韓国プロ野球、新型コロナで延期していた開幕を5月5日に決定 無観客で38日遅れのスタート

昨年3月、開幕シリーズのソウル・チャムシル球場(写真:ストライク・ゾーン)

韓国野球委員会(KBO)は21日午前に緊急理事会を開き、新型コロナウイルスの感染拡大のため延期していた今年の公式戦を、5月5日から始めると決定した。5月5日は韓国もこどもの日で祝日だ。

試合数は当初の予定通り144試合。開幕時は無観客で行われ、11月末までにその年のチャンピオンチームを決める、韓国シリーズを終えるとしている。

現在、韓国国内における新型コロナの1日あたりの新規感染者数は、一時、1けた台まで減少したと報じられ、政府が屋外での無観客によるスポーツの実施を容認したことがプロ野球開幕の後押しとなった。

徹底した管理で選手の感染者はゼロ

ここまでKBOリーグの選手、コーチ陣に新型コロナの感染者は出ていない。外国人選手は3月上旬までアメリカ、オーストラリア、日本、台湾で行われた春季キャンプ終了後、母国の自宅に戻った選手もいるが、彼らは3月下旬に韓国入り。2週間の自宅隔離を経てチームに合流している。

韓国では2月下旬にドライブスルー型の検査場が設けられ、選手たちがキャンプから帰国した3月中旬の時点では、全国に約70ケ所が設置されていた。

各球団、練習前に選手の検温を行い、発熱症状がある選手がいるとその時点で練習は中止。当該の選手は検査場へと連れて行かれ、翌日の検査結果が陰性と分かっても、2週間の隔離を実施していた。

大気汚染用に作ったオリジナルマスクが活躍

現在、KBOリーグで活動している日本人はLGツインズの芹澤裕二バッテリーコーチ(元中日など)とサムスンライオンズの落合英二2軍監督(元中日)の2人。芹澤コーチによると球場に着くと毎日1枚マスクが配られ、練習後はすぐに帰宅し、外出禁止が命じられているという。

配布されているマスクはKBOオリジナルのものだ。韓国は以前から中国から飛散する黄砂と大気汚染(PM2.5)に悩まされ、PM2.5の警報が出た場合の中止の数値基準も設けている。

そのためKBOは大気汚染対策として昨年、マスクを75万枚制作。その財源は国の行政機関である文化体育観光部が管轄するスポーツトトの収益金でその額は6億ウォン(約5400万円)だった。

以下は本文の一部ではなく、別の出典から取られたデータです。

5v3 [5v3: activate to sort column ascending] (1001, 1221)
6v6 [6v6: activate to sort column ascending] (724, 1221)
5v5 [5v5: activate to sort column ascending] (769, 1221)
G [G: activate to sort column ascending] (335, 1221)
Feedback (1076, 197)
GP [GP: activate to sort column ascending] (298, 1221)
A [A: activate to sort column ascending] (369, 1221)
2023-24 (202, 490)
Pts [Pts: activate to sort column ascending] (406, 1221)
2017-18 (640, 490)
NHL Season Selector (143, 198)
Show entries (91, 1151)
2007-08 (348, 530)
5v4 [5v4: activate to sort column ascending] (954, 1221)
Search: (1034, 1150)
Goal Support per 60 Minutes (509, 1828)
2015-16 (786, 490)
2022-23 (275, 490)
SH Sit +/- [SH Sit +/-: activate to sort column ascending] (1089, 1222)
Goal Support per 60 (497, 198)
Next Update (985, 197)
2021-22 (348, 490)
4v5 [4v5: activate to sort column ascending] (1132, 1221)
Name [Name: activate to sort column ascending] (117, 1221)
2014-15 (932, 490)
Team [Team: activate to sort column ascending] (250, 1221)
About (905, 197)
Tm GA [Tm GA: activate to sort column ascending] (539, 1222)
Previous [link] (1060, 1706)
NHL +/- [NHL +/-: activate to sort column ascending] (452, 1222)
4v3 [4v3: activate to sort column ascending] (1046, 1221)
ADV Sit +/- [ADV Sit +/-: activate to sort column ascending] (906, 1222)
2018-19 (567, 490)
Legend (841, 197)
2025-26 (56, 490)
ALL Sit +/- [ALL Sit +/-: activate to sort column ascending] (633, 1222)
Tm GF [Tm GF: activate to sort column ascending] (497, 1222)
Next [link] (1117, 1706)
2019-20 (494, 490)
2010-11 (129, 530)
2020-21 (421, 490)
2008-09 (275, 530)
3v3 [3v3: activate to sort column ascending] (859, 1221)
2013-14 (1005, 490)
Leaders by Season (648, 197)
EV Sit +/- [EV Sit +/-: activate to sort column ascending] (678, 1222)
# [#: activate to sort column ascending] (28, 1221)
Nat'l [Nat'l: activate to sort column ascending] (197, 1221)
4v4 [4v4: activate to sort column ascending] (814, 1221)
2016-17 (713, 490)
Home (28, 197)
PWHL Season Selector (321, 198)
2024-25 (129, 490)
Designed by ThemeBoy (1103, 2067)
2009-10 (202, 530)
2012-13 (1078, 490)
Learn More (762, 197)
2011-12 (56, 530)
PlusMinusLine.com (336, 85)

筆者所有のKBOオリジナル防疫用マスク(写真:ストライク・ゾーン)
筆者所有のKBOオリジナル防疫用マスク(写真:ストライク・ゾーン)

パッケージにはKBOのロゴ。そして国家機関の食品医薬品安全処が認証し、超微細粒子を94パーセント遮断することから「KF94」と記されている。4層構造の防疫用マスクだ。

選手の体調をリーグ独自のアプリで管理

KBOは17日に新型コロナ対応マニュアルの第2弾を発表。選手は毎日起床後と球場に向かう前に検温し、それをKBO独自のスマートフォンアプリの点検表に入力することを義務付けている。

また試合中のグラウンドとダッグアウト以外でのマスク着用を要請し、ハイタッチや握手の自制、唾を吐く行為は強く禁止する予定としている。

開幕を前に4月21日からは全20試合の練習試合を予定している。いずれも本拠地が近いチーム間での対戦で、移動に宿泊が伴わないよう編成されている。審判はマスクと衛生手袋の着用が必須だ。

(関連項目:2020年 韓国プロ野球 練習試合日程表

東京五輪延期により試合編成に余裕が

2020年のKBOリーグは当初3月28日の開幕で試合編成されていた。今年は7~8月に東京オリンピック(五輪)が予定され、韓国は野球競技の出場権を得ていることから、KBOリーグも7月24日から18日間、シーズン中断を決めていた。

しかし3月24日に東京五輪の1年延期が決定。結果的にプロ野球公式戦の開幕を延期しても、日程に余裕が生まれた。そのため開幕が約5週間先送りとなっても、全144試合は維持された。ただしチーム内で感染者が出るなどした場合は、リーグの中断や試合数を減らすことも検討されている。

その他、7月に実施予定だったオールスター戦は中止に。3位と4位対5位の勝者が対戦する準プレーオフは5戦3先勝制から3戦2先勝制に縮小となった。そして雨天中止ゲームは、通常試合が編成されていない月曜日、またはダブルヘッダー(7、8月は実施せず)にて行うが、その場合、延長戦は行わないとした。

3月上旬の時点では、新型コロナウイルスの感染拡大が日本よりも深刻だった韓国。しかしスピード感のある徹底した対応で、38日遅れでのプロ野球開幕にこぎつけた。